- **EXERCISE A**
Transcribe the part of the thermal lensing note starting with "The ASC control" and going on through "surface absorption effect.".
- **EXERCISE B**
Using the thermal lensing note, decide whether each statement agrees with it. Answer yes or no, and quote the words that settle it.
(i) The high power level considered for running the IFO is 24W.
(ii) Substrate absorption was taken into account in the calculation.
(iii) The ITM radius of curvature is expected to change from 2000m to roughly 1750m between the cold state and 24W input power.
- **EXERCISE C**
Answer from the thermal lensing note, one line each:
(i) How much power is in the arms at 24W?
(ii) By how much does the HR surface curvature of the ITMs change per mW of absorbed power?
(iii) According to G060155, slide16, the change in index of refraction from bulk heating is roughly what share of the surface absorption effect?

The ASC control of the SRC hasn't been making sense.  I did some calculations to see if the SRC might head towards an unstable condition if we run the IFO at high power (24W).   We were interested in whether thermal lensing effects in the ITMs could cause a big enough gouy phase shift to cause us troubles.

At 24W there is 120kW of power in the arms and that the surface absorption of the ITMs is 0.5ppb (galaxy).  The HR surface curvature of the ITMs changes by 1.06 udiopter/mW absorbed power (LLO alog 14634).  This means we could expect a change in ITM curvature of 120e3*0.5e-6*1.06e3=65udiopters, or a change in the radius of curvature from 2000m to roughly 1750m as we go from cold state to 24W input power.  I haven't considered substrate absorption, and G060155, slide16, indicates change in index of refraction due to bulk heating is roughly 10% of the surface absorption effect.

- **GIVEN INFORMATION**
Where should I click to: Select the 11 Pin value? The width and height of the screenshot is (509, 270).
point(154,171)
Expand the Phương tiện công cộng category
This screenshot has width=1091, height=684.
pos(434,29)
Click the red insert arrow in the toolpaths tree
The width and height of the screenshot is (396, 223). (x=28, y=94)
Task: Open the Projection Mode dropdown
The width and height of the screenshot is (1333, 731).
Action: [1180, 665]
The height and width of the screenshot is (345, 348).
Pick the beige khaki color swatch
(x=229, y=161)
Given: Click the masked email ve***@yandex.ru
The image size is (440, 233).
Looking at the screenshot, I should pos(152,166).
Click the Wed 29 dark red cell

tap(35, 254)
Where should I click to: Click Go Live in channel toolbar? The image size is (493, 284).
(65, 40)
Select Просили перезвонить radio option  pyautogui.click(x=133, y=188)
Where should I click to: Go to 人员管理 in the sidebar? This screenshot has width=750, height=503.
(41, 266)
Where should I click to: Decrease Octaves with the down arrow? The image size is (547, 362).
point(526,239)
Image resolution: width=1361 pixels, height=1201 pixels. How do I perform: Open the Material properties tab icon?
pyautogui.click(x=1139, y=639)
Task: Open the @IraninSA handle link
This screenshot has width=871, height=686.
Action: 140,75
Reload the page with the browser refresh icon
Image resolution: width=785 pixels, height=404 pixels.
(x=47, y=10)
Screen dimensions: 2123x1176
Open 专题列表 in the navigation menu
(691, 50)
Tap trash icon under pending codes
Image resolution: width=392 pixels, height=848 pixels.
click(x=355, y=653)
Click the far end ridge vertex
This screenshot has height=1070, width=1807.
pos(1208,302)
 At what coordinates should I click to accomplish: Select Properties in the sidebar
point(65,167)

- **COMPLETE ANSWER A**
The ASC control of the SRC hasn't been making sense.  I did some calculations to see if the SRC might head towards an unstable condition if we run the IFO at high power (24W).   We were interested in whether thermal lensing effects in the ITMs could cause a big enough gouy phase shift to cause us troubles.

At 24W there is 120kW of power in the arms and that the surface absorption of the ITMs is 0.5ppb (galaxy).  The HR surface curvature of the ITMs changes by 1.06 udiopter/mW absorbed power (LLO alog 14634).  This means we could expect a change in ITM curvature of 120e3*0.5e-6*1.06e3=65udiopters, or a change in the radius of curvature from 2000m to roughly 1750m as we go from cold state to 24W input power.  I haven't considered substrate absorption, and G060155, slide16, indicates change in index of refraction due to bulk heating is roughly 10% of the surface absorption effect.

- **COMPLETE ANSWER B**
(i) Yes: "if we run the IFO at high power (24W)"
(ii) No: "I haven't considered substrate absorption"
(iii) Yes: "a change in the radius of curvature from 2000m to roughly 1750m as we go from cold state to 24W input power"

- **COMPLETE ANSWER C**
(i) 120kW
(ii) 1.06 udiopter/mW
(iii) Roughly 10%